Since my last update several counties and townships downstream from the proposed mine have joined the Marinette County Board in passing resolutions urging the Michigan DEQ to deny permission for the mine. These include Brown and Menominee Counties in Wisconsin, the City of Peshtigo in Wisconsin, and the Towns of Porterfield and Wagner in Wisconsin. Door County in Wisconsin will be considering a resolution against the proposed mine at their next meeting. The headline from WeAreGreenBay.com (June 23, 2017) sums up the political sentiment succinctly: “Northeast Wisconsin county leaders making resolutions to condemn Back 40 Mine.”
In addition to the counties and townships opposed to the mine, there are ten tribal governments in Wisconsin and Michigan that have passed resolutions against the project. Seven intertribal organizations, including the National Congress of American Indians (NCAI), have also passed resolutions against the mine. The NCAI has promised to assist the Menominee Tribe to oppose the mine “through media exposure, governmental relations, and to support a call for Congressional oversight hearings to highlight the trust, policy and statutory responsibilities of federal agencies in these matters.”
The April 2017 designation of the Menominee River as one of the 10 most endangered rivers by the national conservation group, American Rivers, has given national visibility to local protests against the mine in Menominee, Michigan and Marinette, Wisconsin. In
announcing the designation of the Menominee River, American Rivers noted that “the proposed mine would pose a significant threat to the cultural and natural resources of the Upper Peninsula, Wisconsin and the Great Lakes Region. Groundwater, rivers and ultimately Lake Michigan would become contaminated if acid mine drainage were to seep into surface and groundwater, posing a significant danger to fish and other aquatic life.”

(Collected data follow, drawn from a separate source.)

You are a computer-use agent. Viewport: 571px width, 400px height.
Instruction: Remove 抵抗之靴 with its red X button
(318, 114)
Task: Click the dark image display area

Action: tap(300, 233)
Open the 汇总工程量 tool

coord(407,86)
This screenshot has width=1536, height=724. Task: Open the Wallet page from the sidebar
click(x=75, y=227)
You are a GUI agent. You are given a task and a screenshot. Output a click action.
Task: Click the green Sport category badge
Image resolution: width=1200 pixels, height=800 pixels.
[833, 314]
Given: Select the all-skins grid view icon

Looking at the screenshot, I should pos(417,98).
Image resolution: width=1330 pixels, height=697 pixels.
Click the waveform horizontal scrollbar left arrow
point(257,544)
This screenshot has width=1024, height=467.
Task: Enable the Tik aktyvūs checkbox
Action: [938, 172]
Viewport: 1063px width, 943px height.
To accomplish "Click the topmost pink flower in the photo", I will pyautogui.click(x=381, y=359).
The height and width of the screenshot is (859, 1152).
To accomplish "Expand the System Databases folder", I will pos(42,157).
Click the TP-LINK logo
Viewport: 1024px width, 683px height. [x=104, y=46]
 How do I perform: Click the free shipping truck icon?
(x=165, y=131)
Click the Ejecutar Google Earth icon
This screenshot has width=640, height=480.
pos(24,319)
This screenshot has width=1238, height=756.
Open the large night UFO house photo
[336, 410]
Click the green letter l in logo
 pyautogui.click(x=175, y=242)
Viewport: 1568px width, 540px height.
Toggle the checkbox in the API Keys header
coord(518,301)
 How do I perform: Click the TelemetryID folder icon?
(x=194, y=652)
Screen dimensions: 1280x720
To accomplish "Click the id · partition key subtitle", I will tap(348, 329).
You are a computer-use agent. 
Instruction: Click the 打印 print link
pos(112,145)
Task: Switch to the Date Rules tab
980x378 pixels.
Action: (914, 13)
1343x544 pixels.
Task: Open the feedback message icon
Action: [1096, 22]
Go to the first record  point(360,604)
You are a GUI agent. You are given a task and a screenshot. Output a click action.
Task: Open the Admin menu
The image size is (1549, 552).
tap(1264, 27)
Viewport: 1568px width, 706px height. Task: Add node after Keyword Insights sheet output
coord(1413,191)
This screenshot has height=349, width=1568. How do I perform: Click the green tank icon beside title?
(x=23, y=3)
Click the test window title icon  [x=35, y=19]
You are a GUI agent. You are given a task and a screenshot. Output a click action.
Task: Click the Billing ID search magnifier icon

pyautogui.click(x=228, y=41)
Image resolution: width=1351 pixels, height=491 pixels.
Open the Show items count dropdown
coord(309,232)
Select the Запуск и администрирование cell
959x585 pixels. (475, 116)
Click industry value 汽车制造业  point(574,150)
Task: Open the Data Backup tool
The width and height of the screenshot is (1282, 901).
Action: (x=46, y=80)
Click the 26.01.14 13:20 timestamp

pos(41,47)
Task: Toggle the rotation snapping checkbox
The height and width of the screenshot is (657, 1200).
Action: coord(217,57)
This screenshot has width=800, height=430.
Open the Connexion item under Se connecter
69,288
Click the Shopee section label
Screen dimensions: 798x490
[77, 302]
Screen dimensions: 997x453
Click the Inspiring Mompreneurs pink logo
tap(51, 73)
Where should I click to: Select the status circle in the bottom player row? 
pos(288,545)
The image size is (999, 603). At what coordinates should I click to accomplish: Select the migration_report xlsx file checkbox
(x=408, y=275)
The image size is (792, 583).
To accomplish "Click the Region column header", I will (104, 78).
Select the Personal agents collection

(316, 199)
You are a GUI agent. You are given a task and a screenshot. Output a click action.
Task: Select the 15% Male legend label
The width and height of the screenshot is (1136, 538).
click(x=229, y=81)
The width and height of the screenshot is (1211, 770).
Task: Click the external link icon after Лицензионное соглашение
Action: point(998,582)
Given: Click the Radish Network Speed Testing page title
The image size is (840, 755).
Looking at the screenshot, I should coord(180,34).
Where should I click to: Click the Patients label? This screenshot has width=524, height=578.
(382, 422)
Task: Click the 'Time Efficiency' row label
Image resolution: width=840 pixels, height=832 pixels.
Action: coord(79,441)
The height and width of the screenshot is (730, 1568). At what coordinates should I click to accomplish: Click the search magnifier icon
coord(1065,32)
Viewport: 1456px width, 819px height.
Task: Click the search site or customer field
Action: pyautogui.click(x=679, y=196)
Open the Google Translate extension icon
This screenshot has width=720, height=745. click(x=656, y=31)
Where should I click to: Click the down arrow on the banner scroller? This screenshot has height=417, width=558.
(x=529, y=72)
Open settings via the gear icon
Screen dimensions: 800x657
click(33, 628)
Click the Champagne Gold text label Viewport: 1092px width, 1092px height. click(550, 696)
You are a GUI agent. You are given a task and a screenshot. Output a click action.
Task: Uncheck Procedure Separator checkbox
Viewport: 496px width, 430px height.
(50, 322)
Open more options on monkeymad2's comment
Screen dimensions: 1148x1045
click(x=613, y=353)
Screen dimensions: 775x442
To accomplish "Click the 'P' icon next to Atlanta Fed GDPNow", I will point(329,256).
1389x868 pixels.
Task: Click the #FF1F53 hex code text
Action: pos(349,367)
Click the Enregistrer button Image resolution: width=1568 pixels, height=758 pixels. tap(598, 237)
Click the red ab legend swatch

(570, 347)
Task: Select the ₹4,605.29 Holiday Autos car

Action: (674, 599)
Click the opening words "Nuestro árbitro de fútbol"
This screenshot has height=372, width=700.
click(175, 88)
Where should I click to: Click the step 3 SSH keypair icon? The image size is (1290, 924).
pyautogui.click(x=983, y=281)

If you have been reading the press releases from Aquila celebrating the progress of the permitting process, you may be surprised to learn that opposition to the project has been steadily growing to the point where Joe Maki, the head of the DEQ’s mining division has refused to participate in informational meetings before the Menominee and Marinette City Councils because he would rather avoid “a potentially hostile environment” (Penny Mullins, “City council hears mine talk,” Eagle-Herald, June 12, 2017). I have provided a sampling of the news coverage in this packet to document this political reality.
You may dismiss this growing opposition as irrelevant because Joe Maki has stated that public opposition will have no impact upon the mine permit decision. As long as Aquila meets the conditions of the permit requirements, they will be granted permission to mine.
As I pointed out in my last update, this perception is at odds with the growing realization within the mining industry that a social license to operate (SLO) “is an essential part of operating within democratic jurisdictions, as without popular support it is unlikely that agencies from elected governments will willingly grant operational permits or licenses” (Fraser Institute, “What is the Social Licence to Operate (SLO)?” 2012).
As early as 2003, Business for Social Responsibility warned investors “that where there was well-organized, significant opposition to a mining project, no matter their country or political stripe and no matter the prevailing laws, politicians were reluctant to go against
it. In fact, global companies are under greater pressure to respond to broader social expectations today, regardless of the prevailing legal structure, than at any other time in recent history.” (“The Social License to Operate” San Francisco, CA).
Once again, I urge you to review the extensive documentation of community opposition in this packet and make your own judgment about whether this project has a social license to operate.